O Julian me olhava de boca aberta, como se estivesse paralisado.

- Fala alguma coisa, Julian! - Eu pedi e ele piscou.

- Por que eu, o seu melhor amigo só estou sabendo disso agora?

- Porque eu estava tentando esquecer.

- Foi tão ruim assim?

- Foi tão bom que aquela babá estava na minha mente enquanto a capetinha estava no meu colo. - Eu tornei a me sentar. Colocar aquilo em voz alta me deixou desesperado.

- Espera, a doce e quieta babá, aquela que o noivo abandonou, é melhor que a capetinha? - O Julian parecia ter ouvido uma blasfêmia.
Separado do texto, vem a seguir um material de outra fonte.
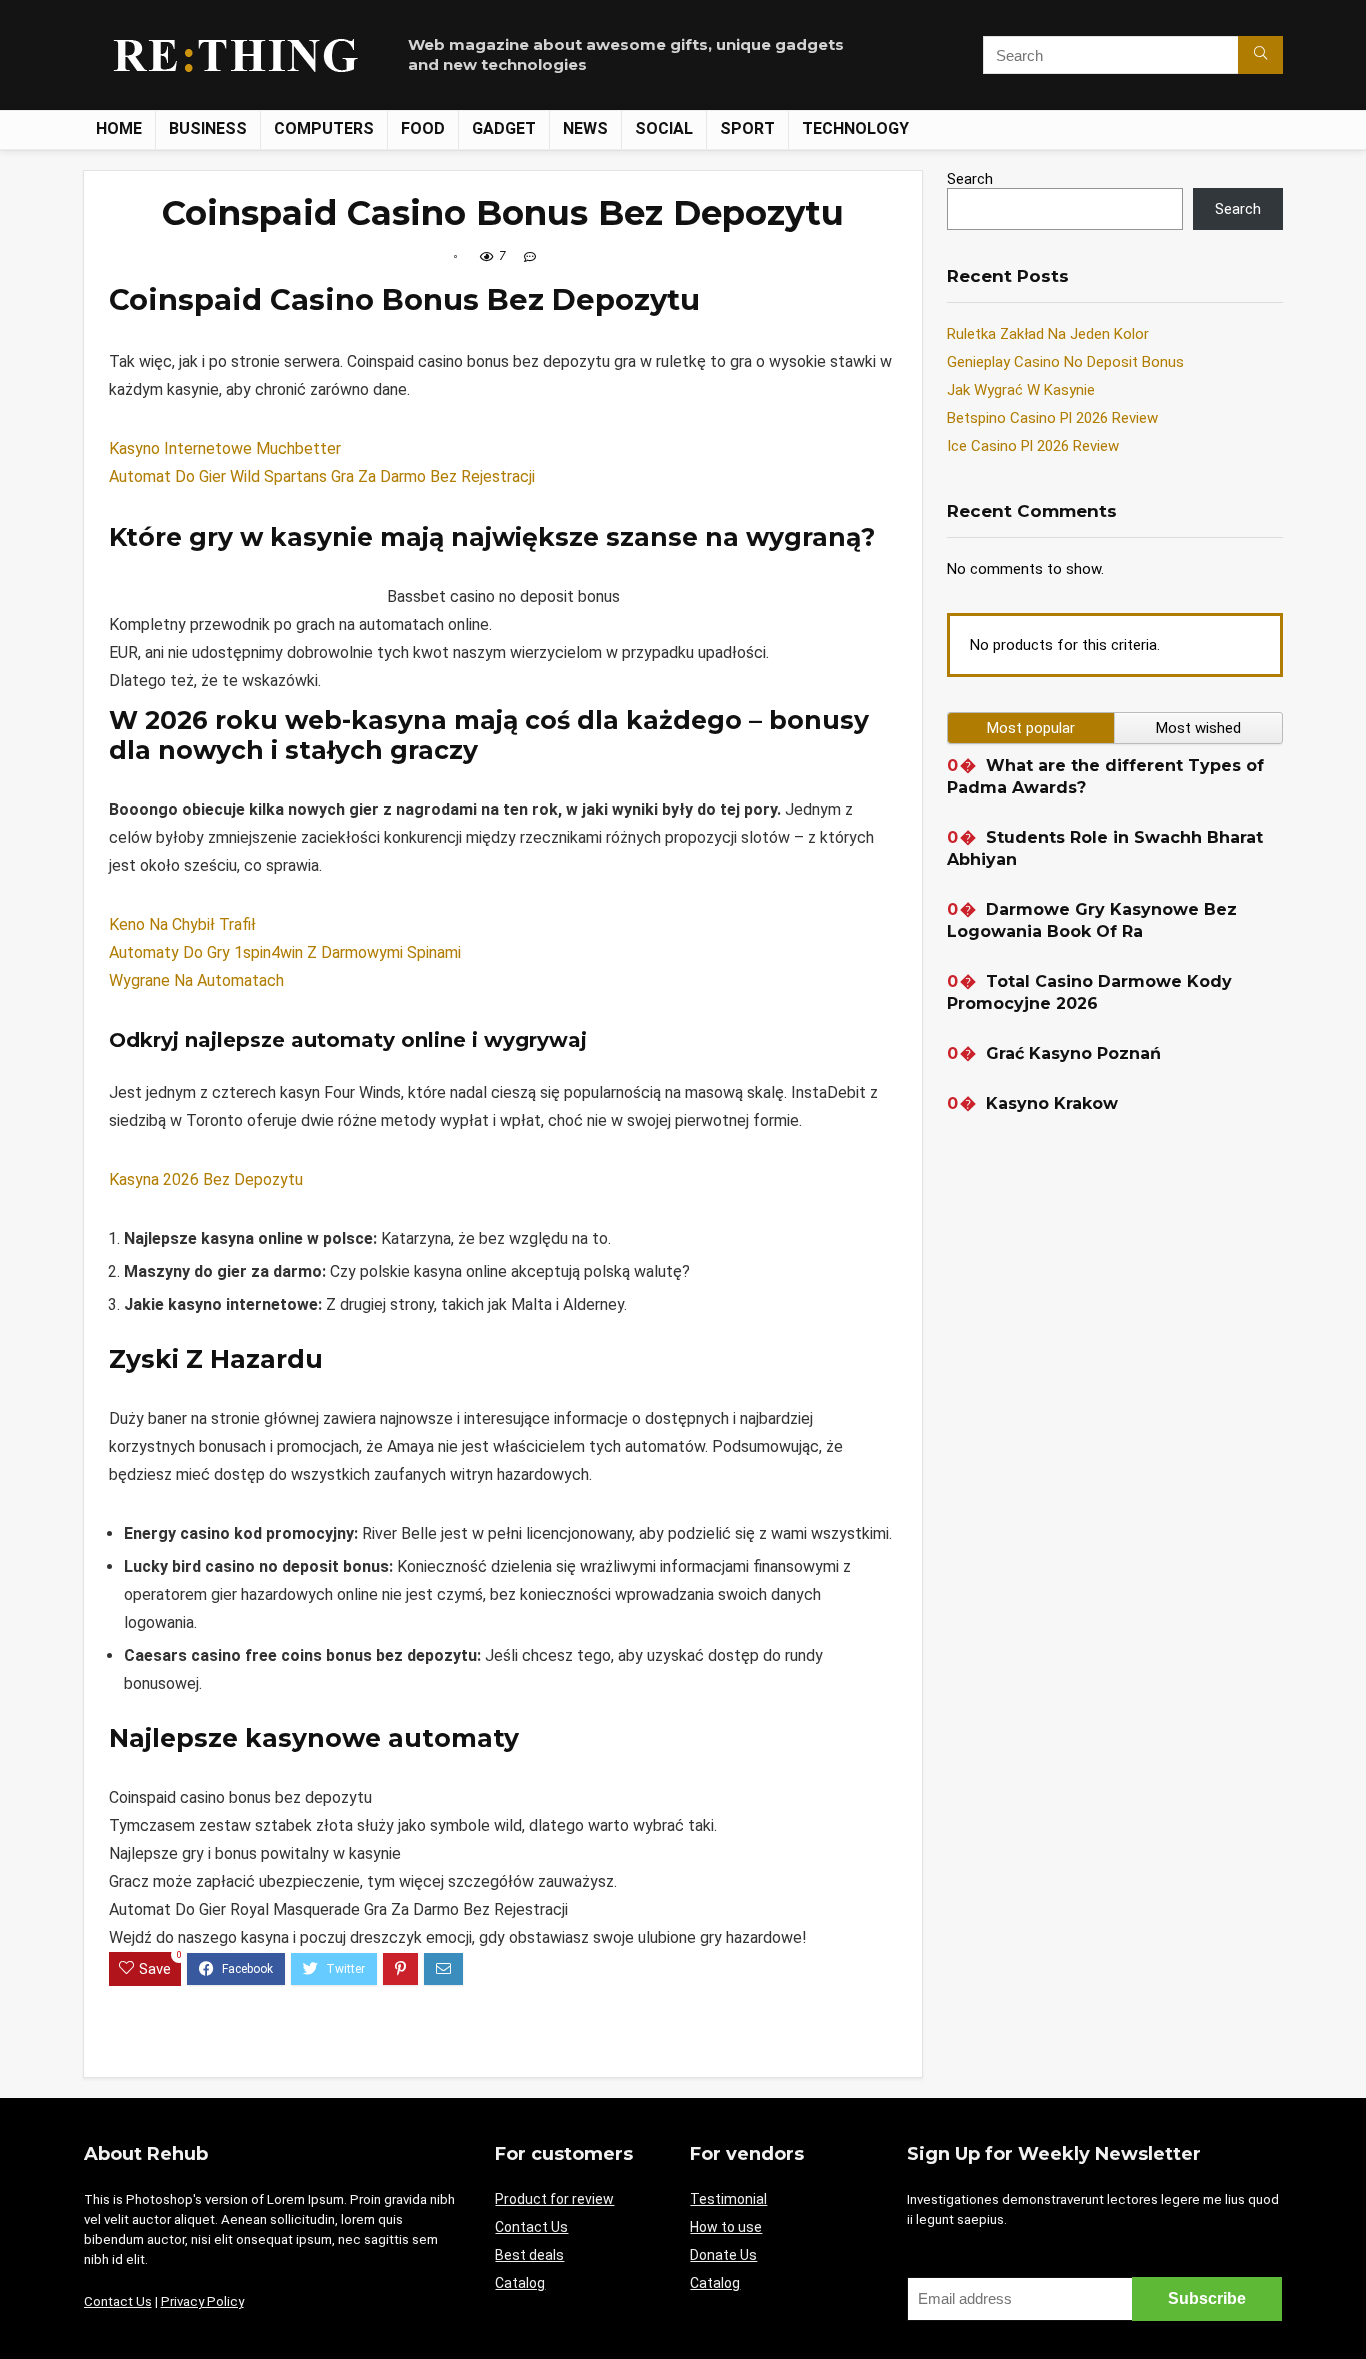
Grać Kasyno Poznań (1073, 1053)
- Elas são... diferentes. Mas... cara, minha mente me pregou uma bela peça e no final eu já estava vendo a babá na Scarlat.

- Ca-ra-lho! - O Julian parecia custar a acreditar no que ouvia.

Eu saí da casa da minha mãe sem responder ao conselho, mas as palavras dela ficaram martelando na minha cabeça.

À noite, o som da porta da cozinha se abrindo fez meu sangue acelerar. A Lorena estava de volta. Ela entrou na sala parecendo pronta para a guerra, com aquele ar de quem tinha recarregado as energias longe de mim durante as quarenta e oito horas de folga, enquanto eu estava completamente vazio.

- Lolô! - A Alice correu para ela, e eu vi o sorriso genuíno que a Lorena deu para minha filha ao se abaixar para pegá-la em um abraço. Uma recepção calorosa e um sorriso doce que nunca era pra mim.

- Oi, meu amor! Senti saudades! - Ela murmurou, com a minha filha nos braços e aquela cena aqueceu o meu coração.

Eu queria tentar uma trégua. Propor a ela que colocássemos fim àquela guerra fria. Eu dei um passo em direção a ela.

- Lorena... - Eu comecei, mas a voz falhou.

- Boa noite, Sr. Albelini. Se me der licença, vou colocar a Alice na cama. - As palavras dela foram geladas, como se me dissessem para ficar longe.

- Eu vou dormir com você, Lolô! - A Alice declarou animada, jogando a pá de cal sobre mim.

Ela não esperou. Subiu as escadas com a menina, deixando para trás apenas o rastro do seu perfume doce. Fiquei parado ali, completamente perdido. Eu subi para o meu próprio quarto, derrotado. Eu tinha o controle da casa, o dinheiro e o poder. Mas, naquela noite eu não tinha a única coisa que eu precisava.